A Text-book of Entomology / Including the Anatomy, Physiology, Embryology and Metamorphoses of Insects for Use in Agricultural and Technical Schools and Colleges as Well as by the Working Entomologist - A. S. Packard

Fig. 470.—A, spermatozoön of a beetle (Copris), partly macerated to show structure of flagellum, which consists of a supporting fibre (s.f) and a fin-like envelope (f); n, nucleus; a, a, apical body divided into two parts. B, anterior part of that of Calathus, with barbed head and finmembrane.—After Ballowitz, from Wilson.

The ejaculatory duct during coition conducts the sperm into the copulatory pouch of the female. In consequence of the stretching of the integumental membrane the end of the duct can be erected and again withdrawn. For this purpose the end of the duct is thickened and is said to be provided with powerful muscles. The evaginable terminal portion is covered by a strong chitinous membrane forming the penis or intromittent organ (Fig: 462, h), which is externally enveloped by a pair of chitinous lobes, which in many beetles are converted into a capsule. The ductus ejaculatorius of the honey-bee is inserted by two chitinous branches into the point of union of the two glandulæ mucosæ; it and the entire copulatory apparatus are devoid of muscles, though it is, however, well developed beneath the mucous glands. (Koschewnikoff.)
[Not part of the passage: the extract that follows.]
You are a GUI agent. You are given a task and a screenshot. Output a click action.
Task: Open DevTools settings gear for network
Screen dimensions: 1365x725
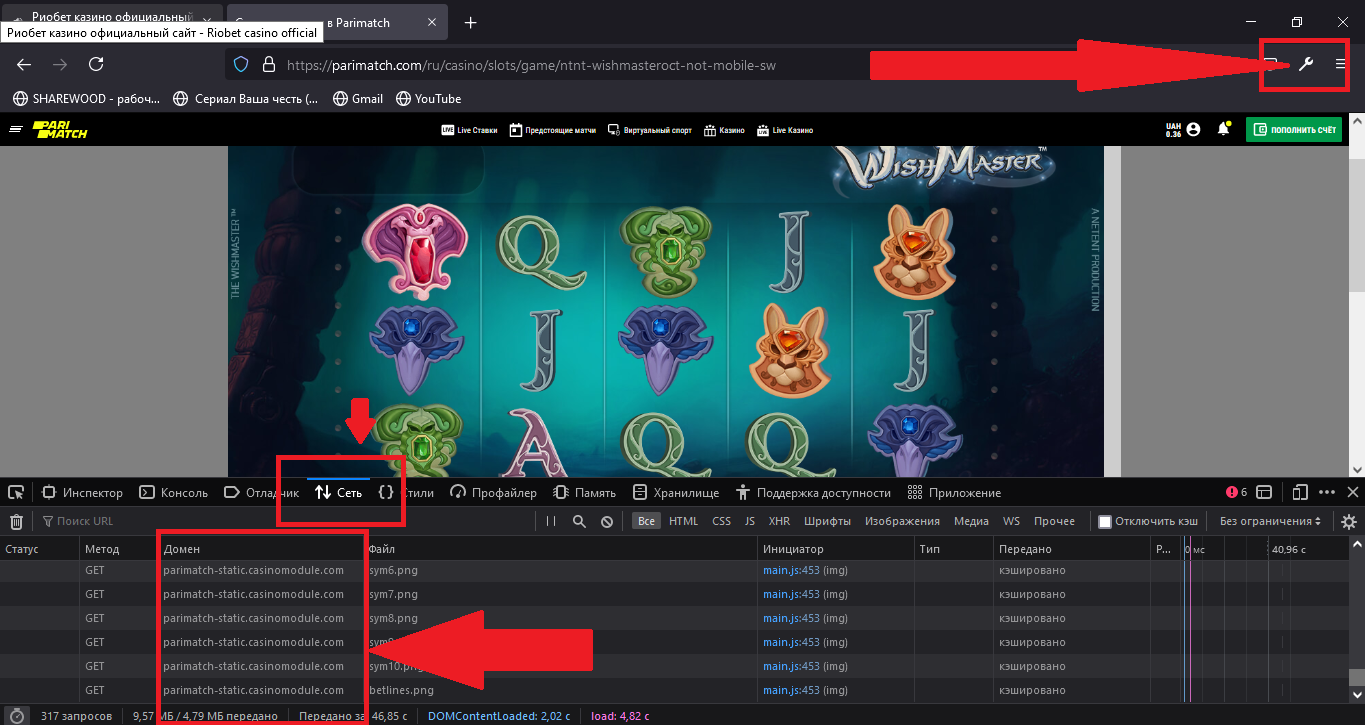click(1348, 521)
The accessory glands of the vasa deferentia are tubes whose secretions either directly mix with the semen, or in many cases form seminal packets (spermatophores). In Coleoptera, Lepidoptera, and Diptera there is usually one pair. In many insects there are several pairs, as in Hydrophilidæ and Elateridæ; they are branched in Hemiptera, and in Orthoptera bushy. The single glandular tubules are very long, and form a skein-like mass. In Orthoptera, in the larger number of accessory glands, two forms may be distinguished, which differ from each other in their contents (Siebold). In the cockroach (Fig. 461) these glands form the “mushroom” shaped gland of Huxley, which was at first regarded as the testis.

The spermatozoa.—These very minute bodies, the sexual homologues of the eggs, abound in the seminal fluid, and are formed in the follicles of the testes from a germinal layer or epithelium, as are the eggs. They are hair- or thread-like, usually consisting of a head, a body or middle-piece, and a long, thread-like tail (flagellum), which vibrates rapidly, causing the spermatozoön to move actively forwards (Fig. 470).

In beetles, according to Ballowitz, there are two main types of spermatozoa, connected, however, by intermediate forms. There is a double-tailed type, already described by Bütschli and v. la Valette St. George, and there are others which are single-tailed. Bütschli showed that in the double spermatozoön one tail-filament is straight and stiff, the other being undulating and contractile. Ballowitz describes this type in Calathus (Fig. 470, B), Chrysomela, and Hylobius, etc., and shows that the straight or supporting portion of the tail is elastic, but somewhat stiff, resistant to reagents, and without any fibrillar structure, while the contractile fringe consists of an extremely complicated system of fibrils (Fig. 470). The single-tailed type of spermatozoön, as seen, e.g., in Melolontha and Hydrophilus, has no supporting fibres. The tail is twisted in a spiral, corresponds to the contractile fringe of the double type, and exhibits a complicated fibrillar structure. The fringed type works its way ahead like the screw of a steamer.

Fig. 471.—C, anterior end of spermatid of a moth (Pygæra). D, young spermatozoön of the same; af, axial filament; c, centrosome; m, middle-piece or mitosoma; n, nucleus; p, paranucleus; e, envelope of the tail.—After Platner, from Wilson.

Each spermatozoön is a modified but complete cell, and the nucleus contains the chromatin, a deeply staining substance of the nuclear network and of the chromosomes and the supposed bearer of heredity.

Formation of the spermatozoön.—It arises from a primordial germcell called spermatogonium. This cell contains a large, pale nucleus and a dark body, the accessory nucleus of Bütschli. The spermatogonia subdivide, but at a certain period pause in their subdivisions, and undergo considerable growth. “Each spermatogonium is thus converted into a spermatocyte, which, by two rapidly succeeding divisions gives rise to four spermatozoa, as follows: The primary spermatocyte first divides to form two daughter-cells, known as spermatocytes of the second order, or sperm mother-cells. Each of these divides again—as a rule without pausing, and without the reconstruction of the daughter-nuclei—to form two spermatids or sperm-cells. Each of the four spermatids is then directly transformed into a single spermatozoön; its nucleus becoming very small and compact, its cytoplasm giving rise to the tail and to certain other structures.... As the spermatid develops into the spermatozoön, it assumes an elongated form, the nucleus lying at one end, while the cytoplasm is drawn out to form the flagellum at the opposite end.” (Wilson’s The Cell, from La Valette St. George.)